- Available records -
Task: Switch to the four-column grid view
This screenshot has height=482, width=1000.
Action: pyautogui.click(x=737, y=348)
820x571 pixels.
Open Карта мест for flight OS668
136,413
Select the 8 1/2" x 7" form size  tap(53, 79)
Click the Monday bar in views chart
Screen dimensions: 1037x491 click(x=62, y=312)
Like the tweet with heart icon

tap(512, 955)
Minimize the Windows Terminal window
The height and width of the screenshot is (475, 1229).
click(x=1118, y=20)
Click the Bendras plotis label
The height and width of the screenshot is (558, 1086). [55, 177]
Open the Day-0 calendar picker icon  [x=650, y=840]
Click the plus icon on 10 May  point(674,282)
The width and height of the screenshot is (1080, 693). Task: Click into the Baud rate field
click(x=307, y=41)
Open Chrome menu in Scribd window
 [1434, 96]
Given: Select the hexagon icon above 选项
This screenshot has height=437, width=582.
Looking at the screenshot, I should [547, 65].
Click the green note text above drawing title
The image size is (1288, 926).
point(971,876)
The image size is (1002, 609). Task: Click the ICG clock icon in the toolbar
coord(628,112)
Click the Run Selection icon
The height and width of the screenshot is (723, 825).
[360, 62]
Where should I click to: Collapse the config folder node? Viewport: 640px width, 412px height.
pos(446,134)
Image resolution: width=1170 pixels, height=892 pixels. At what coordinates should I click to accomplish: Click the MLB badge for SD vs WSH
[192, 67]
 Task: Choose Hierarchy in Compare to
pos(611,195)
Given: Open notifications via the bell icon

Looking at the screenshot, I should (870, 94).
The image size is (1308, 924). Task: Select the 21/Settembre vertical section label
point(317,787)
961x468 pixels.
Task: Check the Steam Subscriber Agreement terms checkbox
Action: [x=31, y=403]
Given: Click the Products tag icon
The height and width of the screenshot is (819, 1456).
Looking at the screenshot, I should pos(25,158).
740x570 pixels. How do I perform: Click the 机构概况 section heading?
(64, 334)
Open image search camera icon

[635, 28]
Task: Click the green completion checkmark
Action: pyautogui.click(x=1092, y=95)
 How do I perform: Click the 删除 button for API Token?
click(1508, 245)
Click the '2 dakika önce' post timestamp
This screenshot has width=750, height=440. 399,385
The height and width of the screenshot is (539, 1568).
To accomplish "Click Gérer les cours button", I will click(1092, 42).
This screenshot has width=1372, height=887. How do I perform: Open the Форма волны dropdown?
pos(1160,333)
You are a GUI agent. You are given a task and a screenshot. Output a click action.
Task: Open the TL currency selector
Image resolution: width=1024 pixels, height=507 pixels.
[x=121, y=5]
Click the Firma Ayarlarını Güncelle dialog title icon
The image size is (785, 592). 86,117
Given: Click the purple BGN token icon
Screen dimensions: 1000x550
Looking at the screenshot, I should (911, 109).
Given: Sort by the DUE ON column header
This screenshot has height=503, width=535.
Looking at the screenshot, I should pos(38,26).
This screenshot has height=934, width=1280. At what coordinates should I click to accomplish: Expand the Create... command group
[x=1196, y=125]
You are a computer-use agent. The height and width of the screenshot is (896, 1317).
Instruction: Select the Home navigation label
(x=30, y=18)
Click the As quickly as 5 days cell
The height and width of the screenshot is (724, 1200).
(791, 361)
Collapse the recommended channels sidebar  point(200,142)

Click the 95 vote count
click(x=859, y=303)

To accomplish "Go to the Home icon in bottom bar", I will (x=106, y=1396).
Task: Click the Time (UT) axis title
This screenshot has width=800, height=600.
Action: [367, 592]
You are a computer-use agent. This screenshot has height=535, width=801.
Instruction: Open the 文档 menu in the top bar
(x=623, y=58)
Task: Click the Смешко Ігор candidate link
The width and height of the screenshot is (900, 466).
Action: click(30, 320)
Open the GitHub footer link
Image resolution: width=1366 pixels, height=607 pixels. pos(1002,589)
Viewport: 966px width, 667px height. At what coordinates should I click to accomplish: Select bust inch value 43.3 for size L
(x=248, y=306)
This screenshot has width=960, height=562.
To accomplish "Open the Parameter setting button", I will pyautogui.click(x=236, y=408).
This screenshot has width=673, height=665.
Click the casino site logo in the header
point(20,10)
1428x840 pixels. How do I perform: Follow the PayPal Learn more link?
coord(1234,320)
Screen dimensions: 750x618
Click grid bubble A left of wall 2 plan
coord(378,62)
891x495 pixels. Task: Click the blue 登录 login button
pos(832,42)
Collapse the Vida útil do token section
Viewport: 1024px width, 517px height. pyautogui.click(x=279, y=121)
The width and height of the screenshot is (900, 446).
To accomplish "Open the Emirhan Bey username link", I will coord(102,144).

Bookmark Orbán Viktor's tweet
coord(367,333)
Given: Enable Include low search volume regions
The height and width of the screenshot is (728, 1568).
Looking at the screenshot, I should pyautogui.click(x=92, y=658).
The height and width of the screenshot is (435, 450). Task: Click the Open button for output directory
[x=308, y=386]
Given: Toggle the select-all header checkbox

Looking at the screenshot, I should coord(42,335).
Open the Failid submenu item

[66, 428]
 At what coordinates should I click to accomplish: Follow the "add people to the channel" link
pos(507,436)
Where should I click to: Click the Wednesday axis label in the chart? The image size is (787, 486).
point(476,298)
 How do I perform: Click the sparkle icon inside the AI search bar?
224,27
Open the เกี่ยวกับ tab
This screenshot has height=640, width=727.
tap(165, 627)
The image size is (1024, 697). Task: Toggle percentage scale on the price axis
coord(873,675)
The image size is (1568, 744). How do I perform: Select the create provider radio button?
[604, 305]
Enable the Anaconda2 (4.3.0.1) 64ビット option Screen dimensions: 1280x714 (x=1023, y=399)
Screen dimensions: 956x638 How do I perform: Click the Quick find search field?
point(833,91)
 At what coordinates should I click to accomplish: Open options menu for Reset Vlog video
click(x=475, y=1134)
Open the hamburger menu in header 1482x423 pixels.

- Work to complete -
The lines running from the start of the data through the one that contains "Given: Click the Products tag icon" should be reproduced exactly, and only those.

- Task result -
Task: Switch to the four-column grid view
This screenshot has height=482, width=1000.
Action: pyautogui.click(x=737, y=348)
820x571 pixels.
Open Карта мест for flight OS668
136,413
Select the 8 1/2" x 7" form size  tap(53, 79)
Click the Monday bar in views chart
Screen dimensions: 1037x491 click(x=62, y=312)
Like the tweet with heart icon

tap(512, 955)
Minimize the Windows Terminal window
The height and width of the screenshot is (475, 1229).
click(x=1118, y=20)
Click the Bendras plotis label
The height and width of the screenshot is (558, 1086). [55, 177]
Open the Day-0 calendar picker icon  [x=650, y=840]
Click the plus icon on 10 May  point(674,282)
The width and height of the screenshot is (1080, 693). Task: Click into the Baud rate field
click(x=307, y=41)
Open Chrome menu in Scribd window
 [1434, 96]
Given: Select the hexagon icon above 选项
This screenshot has height=437, width=582.
Looking at the screenshot, I should [547, 65].
Click the green note text above drawing title
The image size is (1288, 926).
point(971,876)
The image size is (1002, 609). Task: Click the ICG clock icon in the toolbar
coord(628,112)
Click the Run Selection icon
The height and width of the screenshot is (723, 825).
[360, 62]
Where should I click to: Collapse the config folder node? Viewport: 640px width, 412px height.
pos(446,134)
Image resolution: width=1170 pixels, height=892 pixels. At what coordinates should I click to accomplish: Click the MLB badge for SD vs WSH
[192, 67]
 Task: Choose Hierarchy in Compare to
pos(611,195)
Given: Open notifications via the bell icon

Looking at the screenshot, I should (870, 94).
The image size is (1308, 924). Task: Select the 21/Settembre vertical section label
point(317,787)
961x468 pixels.
Task: Check the Steam Subscriber Agreement terms checkbox
Action: [x=31, y=403]
Given: Click the Products tag icon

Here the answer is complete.